A: Well, $\mathbb{Z}/(91\mathbb{Z})^*\simeq \mathbb{Z}/(7\mathbb{Z})^*\times\mathbb{Z}/(13\mathbb{Z})^*$ is an abelian group of order $6\cdot 12$ and there are not so many subgroups of order $9$. The given list reduced $\!\!\pmod{7}$ equals
$$ 1,2,2,1,4,4,2,4 $$
and reduced $\!\!\pmod{13}$ equals
$$ 1,9,3,9,1,9,1,3 $$
so the associated subgroup (isomorphic to $\mathbb{Z}/(3\mathbb{Z})\times\mathbb{Z}/(3\mathbb{Z})$) is the set of squares $\!\!\pmod{7}$ and fourth powers $\!\!\pmod{13}$, $\{1,2,4\}\times\{1,3,9\}$. The missing element is $\equiv 1\pmod{7}$ and $\equiv 3\pmod{13}$, so it is $\color{red}{29}$ by the CRT.

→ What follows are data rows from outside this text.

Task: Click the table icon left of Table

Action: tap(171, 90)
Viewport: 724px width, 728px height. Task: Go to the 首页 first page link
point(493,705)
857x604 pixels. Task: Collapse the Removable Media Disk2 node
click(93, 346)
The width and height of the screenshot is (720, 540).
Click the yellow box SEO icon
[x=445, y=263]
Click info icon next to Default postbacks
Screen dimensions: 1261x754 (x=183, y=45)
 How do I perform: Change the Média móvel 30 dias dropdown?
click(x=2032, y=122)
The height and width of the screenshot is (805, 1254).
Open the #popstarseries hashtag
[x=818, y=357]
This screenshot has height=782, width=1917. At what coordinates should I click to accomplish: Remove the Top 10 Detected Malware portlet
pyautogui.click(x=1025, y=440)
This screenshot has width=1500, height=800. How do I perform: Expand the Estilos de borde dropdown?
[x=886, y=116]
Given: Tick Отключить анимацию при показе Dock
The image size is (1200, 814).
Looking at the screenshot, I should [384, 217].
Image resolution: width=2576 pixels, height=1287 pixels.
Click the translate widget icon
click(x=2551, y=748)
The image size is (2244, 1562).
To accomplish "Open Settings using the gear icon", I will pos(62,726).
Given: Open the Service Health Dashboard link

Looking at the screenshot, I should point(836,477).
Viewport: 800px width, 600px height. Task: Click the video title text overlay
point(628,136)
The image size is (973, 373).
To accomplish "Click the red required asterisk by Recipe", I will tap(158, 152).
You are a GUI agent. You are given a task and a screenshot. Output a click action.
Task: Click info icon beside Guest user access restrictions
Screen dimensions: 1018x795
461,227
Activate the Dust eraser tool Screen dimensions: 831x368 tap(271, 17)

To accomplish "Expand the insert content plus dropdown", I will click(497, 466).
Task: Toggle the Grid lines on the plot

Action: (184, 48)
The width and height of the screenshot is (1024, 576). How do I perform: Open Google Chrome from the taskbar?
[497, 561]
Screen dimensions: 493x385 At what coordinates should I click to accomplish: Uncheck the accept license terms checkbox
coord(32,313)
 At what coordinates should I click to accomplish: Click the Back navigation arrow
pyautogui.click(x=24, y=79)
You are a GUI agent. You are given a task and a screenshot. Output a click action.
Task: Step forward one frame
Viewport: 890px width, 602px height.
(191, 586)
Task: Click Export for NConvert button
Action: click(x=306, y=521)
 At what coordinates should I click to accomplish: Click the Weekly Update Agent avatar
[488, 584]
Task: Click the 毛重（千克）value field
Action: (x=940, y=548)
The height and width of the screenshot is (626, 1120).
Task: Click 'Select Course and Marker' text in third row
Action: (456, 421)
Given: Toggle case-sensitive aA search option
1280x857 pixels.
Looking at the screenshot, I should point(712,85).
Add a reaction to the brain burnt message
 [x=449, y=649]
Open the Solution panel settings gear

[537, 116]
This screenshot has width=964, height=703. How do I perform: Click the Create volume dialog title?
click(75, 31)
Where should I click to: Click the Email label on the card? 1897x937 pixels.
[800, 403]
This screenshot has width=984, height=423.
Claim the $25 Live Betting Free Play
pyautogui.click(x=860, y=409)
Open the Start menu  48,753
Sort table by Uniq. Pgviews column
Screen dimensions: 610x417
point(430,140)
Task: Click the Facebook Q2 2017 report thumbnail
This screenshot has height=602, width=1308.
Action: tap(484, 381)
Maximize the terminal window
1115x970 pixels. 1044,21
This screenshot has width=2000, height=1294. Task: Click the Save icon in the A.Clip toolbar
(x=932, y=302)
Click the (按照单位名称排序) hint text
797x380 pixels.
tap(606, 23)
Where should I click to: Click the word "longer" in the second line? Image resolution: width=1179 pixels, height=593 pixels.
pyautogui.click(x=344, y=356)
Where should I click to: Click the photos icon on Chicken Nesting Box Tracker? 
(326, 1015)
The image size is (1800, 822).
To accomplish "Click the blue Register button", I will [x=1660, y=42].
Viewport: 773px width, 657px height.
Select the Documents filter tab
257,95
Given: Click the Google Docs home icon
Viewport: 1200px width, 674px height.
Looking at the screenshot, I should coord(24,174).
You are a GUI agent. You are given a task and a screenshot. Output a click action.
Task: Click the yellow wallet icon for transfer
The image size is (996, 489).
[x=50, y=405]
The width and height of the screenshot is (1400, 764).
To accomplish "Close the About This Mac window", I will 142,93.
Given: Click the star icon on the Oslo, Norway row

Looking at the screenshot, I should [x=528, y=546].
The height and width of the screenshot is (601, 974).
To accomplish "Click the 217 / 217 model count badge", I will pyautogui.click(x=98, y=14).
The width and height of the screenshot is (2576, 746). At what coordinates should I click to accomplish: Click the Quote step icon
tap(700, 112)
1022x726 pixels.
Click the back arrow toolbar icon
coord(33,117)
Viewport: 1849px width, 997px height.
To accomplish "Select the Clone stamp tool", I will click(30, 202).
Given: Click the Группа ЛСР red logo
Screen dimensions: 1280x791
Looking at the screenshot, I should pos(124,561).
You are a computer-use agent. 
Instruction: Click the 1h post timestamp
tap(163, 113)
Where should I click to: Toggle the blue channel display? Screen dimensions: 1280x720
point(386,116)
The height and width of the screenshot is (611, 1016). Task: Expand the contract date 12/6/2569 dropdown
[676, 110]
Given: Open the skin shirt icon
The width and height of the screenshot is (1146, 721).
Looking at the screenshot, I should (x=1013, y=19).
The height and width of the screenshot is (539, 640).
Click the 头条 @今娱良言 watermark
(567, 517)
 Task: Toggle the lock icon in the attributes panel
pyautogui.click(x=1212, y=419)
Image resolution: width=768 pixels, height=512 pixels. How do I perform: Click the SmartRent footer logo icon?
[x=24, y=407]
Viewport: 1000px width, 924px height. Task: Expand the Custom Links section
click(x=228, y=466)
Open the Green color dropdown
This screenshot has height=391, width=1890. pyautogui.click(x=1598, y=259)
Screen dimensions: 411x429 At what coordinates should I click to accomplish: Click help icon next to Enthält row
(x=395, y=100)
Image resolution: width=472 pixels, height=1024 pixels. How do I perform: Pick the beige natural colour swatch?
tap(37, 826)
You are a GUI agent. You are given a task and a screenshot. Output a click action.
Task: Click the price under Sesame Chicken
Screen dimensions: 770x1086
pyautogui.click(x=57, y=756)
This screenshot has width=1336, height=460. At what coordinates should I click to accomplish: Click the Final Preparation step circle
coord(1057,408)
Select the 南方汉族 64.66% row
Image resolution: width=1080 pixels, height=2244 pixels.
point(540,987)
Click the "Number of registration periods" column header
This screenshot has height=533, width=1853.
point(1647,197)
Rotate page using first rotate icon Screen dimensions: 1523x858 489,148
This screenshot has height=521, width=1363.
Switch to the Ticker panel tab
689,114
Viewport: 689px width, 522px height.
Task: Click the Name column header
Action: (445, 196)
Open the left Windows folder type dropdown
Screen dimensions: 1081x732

A: It is given that the list of integers form a group under multiplication modulo 91. A group is a closed set  meaning that any two elements under the operation must produce an element within the group.
1 is the identity element so we can skip it. I just start checking each in succession.
9 x 16 = 144 modulo 91 = 53. 53 is a member. 
9 x 22 = 198 modulo 91 = 16. 16 is a member.
9 x 53 = 477 modulo 91 = 22. 22 is a member.
9 x 74 = 666 modulo 91 = 29. 29 should be a member. 29 is missing.
Continuing to check will show this is the case.